Mientras tanto, Daniel había vuelto al palacio con la cabeza de Sebek en un saco de cuero. Se presentó ante la falsa Hécate y le mostró la cabeza del vampiro para demostrarle que había cumplido su misión. La usurpadora le dijo:

-Has cumplido tu parte del trato y ahora yo cumpliré la mía. Te daré un brebaje que te matará sin dolor y te permitirá acceder directamente a ese Cielo que tanto ansías. Pero antes te agradecería que arrojaras al suelo tu espada. Resulta descortés presentarse armado ante una reina y, en todo caso, ya no la necesitarás nunca más.

A Daniel le daba cierta pena separarse de su querida espada, pero la dejó caer al suelo y tomó el cáliz que le ofrecía la falsa Hécate. Esta, en realidad, era una bruja cuya única intención era envenenar a Daniel para convertirlo en un esclavo sin mente. Solo le había ordenado matar a Sebek para probarlo y estaba satisfecha con el resultado. Daniel, ansioso por acceder al Más Allá, hubiera bebido rápidamente el veneno que lo convertiría en un zombi a las órdenes de la bruja, pero, cuando ya tenía el borde del cáliz entre sus labios, se detuvo, recordando que aún no se había despedido de Mister Poe. La falsa Hécate, impaciente, lo apremió a olvidarse del cuervo y a apurar el contenido del cáliz, diciendo que si pasaba demasiado tiempo aquel brebaje perdería su poder y que, en tal caso, ella no podría reunir de nuevo los ingredientes. Daniel titubeó, pero ya estaba a punto de tomar aquel licor fatal cuando el guepardo de la verdadera Hécate se arrojó sobre la impostora. Daniel intentó ayudarla, pero no tenía su espada en la mano (la bruja le había ordenado tirarla por miedo a que la usara contra ella en su último instante de conciencia). Y, cuando la recogió, ya era demasiado tarde: la falsa Hécate había muerto y la verdadera ya estaba allí, acompañada por Mister Poe, que le dijo:

-Os felicito por haber elegido como mascota al más veloz de los mamíferos, Alteza.

...

Tras las explicaciones de rigor, la verdadera Hécate se sentó en su trono, tras haber recuperado su aspecto arrogante (y haber arreglado su túnica). Le dijo a Daniel:

-No es necesario ningún brebaje para que accedas al reposo eterno si ese es tu deseo, Daniel Hunter. Tanto los dioses del Cielo como los del Infierno aceptan tu decisión, los primeros porque desean premiar tus buenas acciones y los segundos porque te temen demasiado para querer verte en su reino. Hágase, pues, tu voluntad.

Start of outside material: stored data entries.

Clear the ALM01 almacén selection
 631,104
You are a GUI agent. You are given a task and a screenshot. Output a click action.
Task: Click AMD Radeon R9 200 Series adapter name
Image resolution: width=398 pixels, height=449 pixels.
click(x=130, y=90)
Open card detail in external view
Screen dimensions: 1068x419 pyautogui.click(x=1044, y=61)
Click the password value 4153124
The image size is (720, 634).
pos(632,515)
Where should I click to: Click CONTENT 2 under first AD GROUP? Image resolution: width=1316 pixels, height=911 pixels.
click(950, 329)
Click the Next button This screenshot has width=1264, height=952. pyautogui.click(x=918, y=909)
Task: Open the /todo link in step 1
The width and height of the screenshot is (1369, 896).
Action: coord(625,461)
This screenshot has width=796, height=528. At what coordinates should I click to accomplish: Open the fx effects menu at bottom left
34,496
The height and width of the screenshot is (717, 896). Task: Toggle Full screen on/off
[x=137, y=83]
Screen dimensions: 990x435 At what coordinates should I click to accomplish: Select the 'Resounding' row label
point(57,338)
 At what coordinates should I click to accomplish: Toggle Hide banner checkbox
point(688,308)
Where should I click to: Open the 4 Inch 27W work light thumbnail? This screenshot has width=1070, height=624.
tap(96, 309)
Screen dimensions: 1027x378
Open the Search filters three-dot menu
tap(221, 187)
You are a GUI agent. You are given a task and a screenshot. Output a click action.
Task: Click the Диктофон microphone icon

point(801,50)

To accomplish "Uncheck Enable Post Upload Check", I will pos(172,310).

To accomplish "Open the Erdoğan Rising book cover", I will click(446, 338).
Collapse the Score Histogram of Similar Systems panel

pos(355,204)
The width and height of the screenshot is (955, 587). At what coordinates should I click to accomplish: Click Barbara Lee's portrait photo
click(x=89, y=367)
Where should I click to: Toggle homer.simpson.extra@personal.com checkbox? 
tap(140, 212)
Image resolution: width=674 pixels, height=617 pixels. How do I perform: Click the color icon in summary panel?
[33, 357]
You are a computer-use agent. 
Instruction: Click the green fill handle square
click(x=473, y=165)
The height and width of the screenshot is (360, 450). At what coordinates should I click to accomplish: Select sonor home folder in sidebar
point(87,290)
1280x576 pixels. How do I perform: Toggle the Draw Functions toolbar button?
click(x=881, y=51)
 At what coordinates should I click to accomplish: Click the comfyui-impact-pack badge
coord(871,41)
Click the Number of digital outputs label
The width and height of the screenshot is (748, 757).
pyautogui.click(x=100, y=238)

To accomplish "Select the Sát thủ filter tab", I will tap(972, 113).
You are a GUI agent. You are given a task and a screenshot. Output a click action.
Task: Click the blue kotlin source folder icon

Hécate pronunció una extraña invocación y en medio de la sala se abrió una puerta de luz. Daniel, con su espada en la mano y Mister Poe posado sobre su hombro derecho, franqueó la puerta, tras darle las gracias a Hécate y rogarle que le entregara a su amiga Helene, la niña vampiro, un ramo de flores inmortales recogidas en el jardín de la hechicera. Mientras se encaminaban hacia el Cielo por una galería de fuego, Daniel le dijo al cuervo:

-Es curioso que Hécate no me haya pedido nada a cambio. Pues fue la impostora quien me ordenó matar a Sebek. En cambio ella...

-Bueno, seguro que tenía ganas de que nos fuéramos, aunque solo fuera para perderme de vista cuanto antes. ¡Aún debe de dolerle lo que le hice a su túnica!

-¿A su túnica?

-Prefiero no decir nada más al respecto. Vamos a entrar en el Cielo y no es el mejor momento para inspirarte pensamientos impuros.

Pero Daniel había dejado de escuchar al cuervo. Delante de él estaba el espíritu de su querida madre, que había abierto sus brazos etéreos para fundirse con él en un abrazo definitivo. Daniel había sonreído pocas veces a lo largo de su larga y dura vida, pero aquella visión grabó en su rostro una sonrisa para toda la eternidad.